O doloroso caminho em busca da identidade
‘Brian ou Brenda?’ mostra família que cria um de seus gêmeos como menina
Os anos 1960 não foram fáceis para a família de Brian e Bruce. Quando os gêmeos nasceram, os médicos perceberam que iam precisar fazer uma cirurgia de fimose em um deles. Durante o procedimento malsucedido, o pênis do bebê, que tinha então 8 meses, foi cauterizado e a trágica história ganhou atenção na época.
Aconselhado pelo psiquiatra John Money, para quem os bebês nasceriam neutros e a criação é que definiria o gênero deles, os pais dos gêmeos decidiram tratar Brian como uma menina. E também aconselha a família a fazer uma cirurgia de redesignação sexual no menino para torná-lo uma garota.
Brian ou Brenda?, peça de Franz Keppler que estreou na sexta, 27, resgata o polêmico caso médico, no palco do Centro Cultural São Paulo.
“Não é difícil imaginar que a criança cresceu infeliz em um corpo que não é o seu.” Para Yara de Novaes, que dirige a peça ao lado de Carlos Gradim, a infância de Brenda foi acompanhada de muito horror e na sofrida adolescência ela atenta contra a própria vida. “Estamos dizendo que alguém foi criado como se fosse outra pessoa”, diz. “A família percebeu que havia tomado uma decisão que não cabia a mais ninguém, apenas a Brian.”
Em sua pesquisa, o autor lembra que a intervenção médica no corpo de Brian se combinou com a teoria do psiquiatra, sob o risco de fracassar. “Naquela época, essas pessoas eram chamadas hermafroditas, no caso de nascerem assim. O que Brian sofreu foi outro tipo de intervenção, ainda criança, sem condições de compreender os caminhos tomados.”
Com oito atores em cena, tendo a atriz trans Marcella Maia no papel de Brenda, a peça vai reconstituir o desconforto de Brian (ou seria Brenda?) no entendimento de seu corpo e seus desejos. “Ela percebe o desequilíbrio em sua identidade e tenta se matar. Os pais contam a verdade e Brenda segue em busca de seu verdadeiro eu.”
‘Monstro’. Neste ano, durante a Mostra Internacional de Teatro de São Paulo, estreou o espetáculo MDLSX, com uma história que revê o drama semelhante, dos chamados intersexo.

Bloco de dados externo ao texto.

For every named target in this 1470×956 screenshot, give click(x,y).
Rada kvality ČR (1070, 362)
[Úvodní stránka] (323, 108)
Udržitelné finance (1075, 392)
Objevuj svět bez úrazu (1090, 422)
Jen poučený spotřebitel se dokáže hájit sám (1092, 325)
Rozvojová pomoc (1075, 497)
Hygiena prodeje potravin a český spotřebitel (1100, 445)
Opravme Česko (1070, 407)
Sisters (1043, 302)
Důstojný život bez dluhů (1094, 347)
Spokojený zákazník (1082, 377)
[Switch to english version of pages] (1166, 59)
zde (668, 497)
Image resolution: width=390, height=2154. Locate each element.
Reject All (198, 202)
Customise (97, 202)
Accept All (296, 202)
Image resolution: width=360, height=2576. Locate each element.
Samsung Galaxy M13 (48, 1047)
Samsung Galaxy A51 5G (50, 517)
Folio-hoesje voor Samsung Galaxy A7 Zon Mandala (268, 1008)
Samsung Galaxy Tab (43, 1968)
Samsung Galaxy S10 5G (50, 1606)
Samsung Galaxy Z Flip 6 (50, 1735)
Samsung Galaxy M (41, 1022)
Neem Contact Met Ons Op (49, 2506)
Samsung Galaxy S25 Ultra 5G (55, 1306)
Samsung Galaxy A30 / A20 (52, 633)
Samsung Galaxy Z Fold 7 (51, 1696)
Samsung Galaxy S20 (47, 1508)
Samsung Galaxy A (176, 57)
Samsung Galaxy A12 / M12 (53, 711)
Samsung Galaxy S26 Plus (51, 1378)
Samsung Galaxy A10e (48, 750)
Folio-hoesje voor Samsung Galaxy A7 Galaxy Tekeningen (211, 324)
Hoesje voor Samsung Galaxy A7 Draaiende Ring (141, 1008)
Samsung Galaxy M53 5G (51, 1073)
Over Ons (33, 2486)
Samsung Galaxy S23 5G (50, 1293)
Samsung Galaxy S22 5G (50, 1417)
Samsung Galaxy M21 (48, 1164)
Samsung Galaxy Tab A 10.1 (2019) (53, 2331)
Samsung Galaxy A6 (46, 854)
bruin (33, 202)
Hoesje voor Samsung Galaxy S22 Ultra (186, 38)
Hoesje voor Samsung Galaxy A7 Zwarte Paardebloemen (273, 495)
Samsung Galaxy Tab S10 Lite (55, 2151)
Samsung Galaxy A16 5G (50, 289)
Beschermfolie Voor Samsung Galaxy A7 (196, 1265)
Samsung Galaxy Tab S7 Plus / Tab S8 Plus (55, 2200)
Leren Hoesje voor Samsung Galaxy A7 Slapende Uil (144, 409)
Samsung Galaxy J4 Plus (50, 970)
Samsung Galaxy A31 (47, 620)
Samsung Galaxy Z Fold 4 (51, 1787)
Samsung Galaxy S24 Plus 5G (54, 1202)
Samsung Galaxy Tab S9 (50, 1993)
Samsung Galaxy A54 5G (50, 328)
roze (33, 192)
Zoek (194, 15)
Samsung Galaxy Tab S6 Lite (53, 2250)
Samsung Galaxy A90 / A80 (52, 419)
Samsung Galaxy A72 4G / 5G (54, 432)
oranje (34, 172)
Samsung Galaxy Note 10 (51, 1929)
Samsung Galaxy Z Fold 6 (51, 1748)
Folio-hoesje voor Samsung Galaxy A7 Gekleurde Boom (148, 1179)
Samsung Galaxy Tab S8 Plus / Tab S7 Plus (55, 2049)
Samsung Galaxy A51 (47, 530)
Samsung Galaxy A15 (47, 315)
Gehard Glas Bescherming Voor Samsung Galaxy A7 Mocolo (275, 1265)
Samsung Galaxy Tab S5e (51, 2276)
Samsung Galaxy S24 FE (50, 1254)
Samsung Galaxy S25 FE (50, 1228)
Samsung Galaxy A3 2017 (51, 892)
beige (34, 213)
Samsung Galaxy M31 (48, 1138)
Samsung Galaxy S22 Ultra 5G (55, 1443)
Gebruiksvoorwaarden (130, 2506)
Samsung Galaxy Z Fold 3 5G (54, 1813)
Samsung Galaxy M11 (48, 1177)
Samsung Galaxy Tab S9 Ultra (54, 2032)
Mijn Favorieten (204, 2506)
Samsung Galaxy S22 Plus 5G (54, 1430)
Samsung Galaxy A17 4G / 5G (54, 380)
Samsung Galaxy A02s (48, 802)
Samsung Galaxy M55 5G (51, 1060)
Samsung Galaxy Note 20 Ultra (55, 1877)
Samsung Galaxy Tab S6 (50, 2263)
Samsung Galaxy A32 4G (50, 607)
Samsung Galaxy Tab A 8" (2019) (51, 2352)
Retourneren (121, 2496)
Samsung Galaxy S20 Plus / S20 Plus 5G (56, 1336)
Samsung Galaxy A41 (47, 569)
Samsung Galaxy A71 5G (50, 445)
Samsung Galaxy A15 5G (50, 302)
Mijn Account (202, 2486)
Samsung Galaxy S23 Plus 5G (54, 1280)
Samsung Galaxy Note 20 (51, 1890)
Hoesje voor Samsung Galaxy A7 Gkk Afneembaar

Tratados antigamente por hermafroditas, os nascidos com tais características sofriam mutilações médicas em seus genitais com o objetivo de adequálos ao corpo físico. A ideia de criá-los como meninas ou meninos corria grande risco na chegada da adolescência.
Com beleza e cores lisérgicas, a atriz Silvia Calderoni conta em MDLSX as lembranças de infância e a grande lacuna ao se reconhecer distante do masculino e feminino. Monstro era a palavra mais próxima de si. Por outro lado, a grande energia da atriz em cena reivindicava um novo lugar para se existir, um sonho prestes a ser inventado.
De mãos dadas, Brenda e Silvia podem compartilhar uma dor única, que chega ao palco como algo íntimo, antes mesmo de alcançar o lado social ou político dessas identidades. “O que vemos nas ruas, na intolerância é o ódio que mata”, conta Yara. “Despertar o público para essas histórias pode nos ajudar a criar um pouco de empatia.”
No numeroso elenco, a diretora identifica essa diversidade como linguagem na encenação. “Buscamos diferentes corpos e histórias nesse elenco, do negro ao índio. Essa dissonância também flutua na trama da peça e ganha força. O teatro tem esse poder de reunir, de formar um nova família.”
Para o autor, a história quer aprofundar um debate sobre sexualidade que sofre com muitos ruídos na política. “Deixar o outro ser quem ele é faz com que todo mundo viva, e ninguém precise morrer por isso”, completa Keppler.